- Written by: Aaron Hill
- Original language: English
- Genre: Tragedy

Premiere
- Date premiered: 21 April 1721
- Place premiered: Lincoln's Inn Fields Theatre

= Fatal Extravagance =

Play by Aaron Hill

Fatal Extravagance is a 1721 tragedy by the British writer Aaron Hill. It was presented by another writer Joseph Mitchell, a friend of Hill, at the Lincoln's Inn Fields Theatre in London. The original cast included James Quin as Bellmour, Anthony Boheme as Courtney, John Ogden as Bargrave and Anna Maria Seymour as Louisa. It was printed with the slightly longer title The Fatal Extravagance.

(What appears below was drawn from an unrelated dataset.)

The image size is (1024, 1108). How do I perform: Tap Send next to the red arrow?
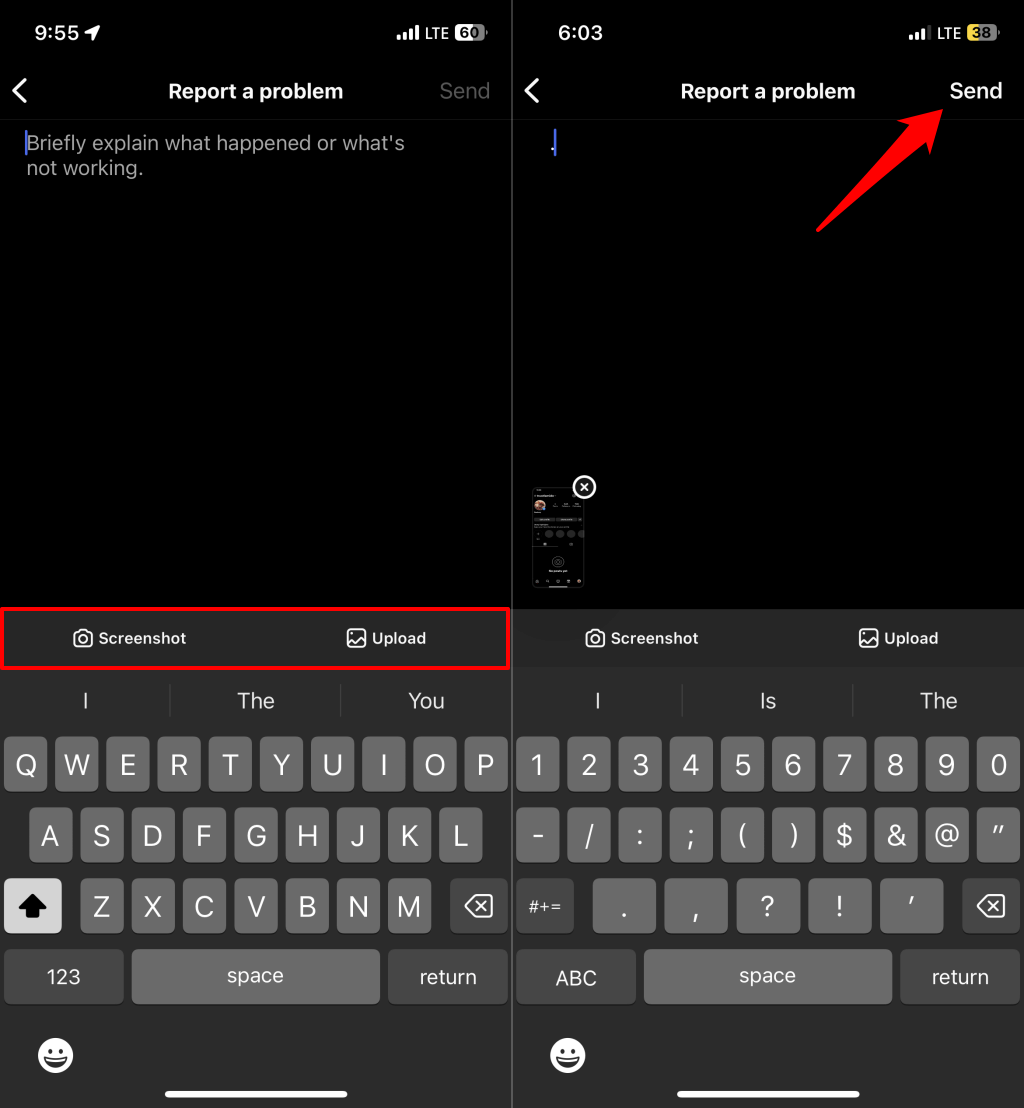975,91
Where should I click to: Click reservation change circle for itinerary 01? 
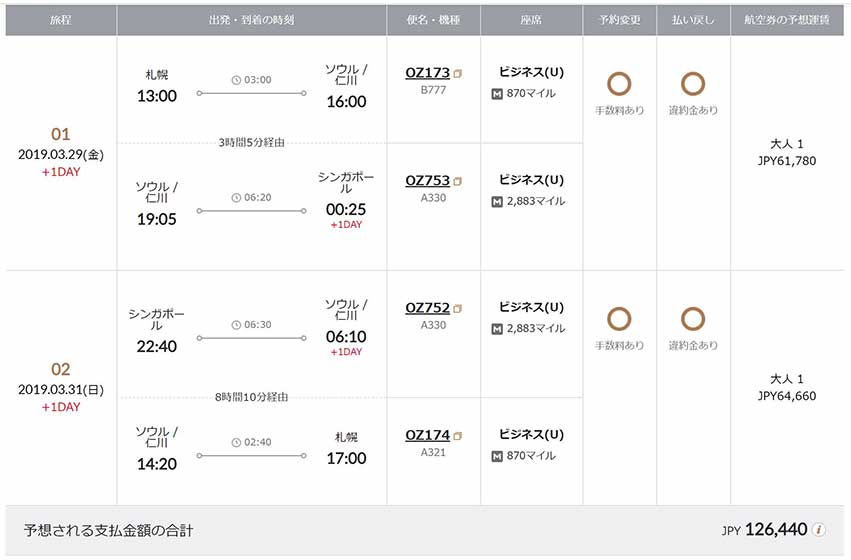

Hill was inspired by the recent South Sea Bubble where speculative investment had led to a massive crash, ruining backers of the company. In the play this takes the former a out-of-control gambler who ends up killing a creditor and planning to commit suicide.

In 1793 a version of the play retitled The Prodigal by Francis Godolphin Waldron was staged at the Haymarket Theatre, with a happy ending added.

==Bibliography==
- Burling, William J. A Checklist of New Plays and Entertainments on the London Stage, 1700-1737. Fairleigh Dickinson Univ Press, 1992.
- Gerrard, Christine. Aaron Hill: The Muses' Projector, 1685-1750. Oxford University Press, 2003.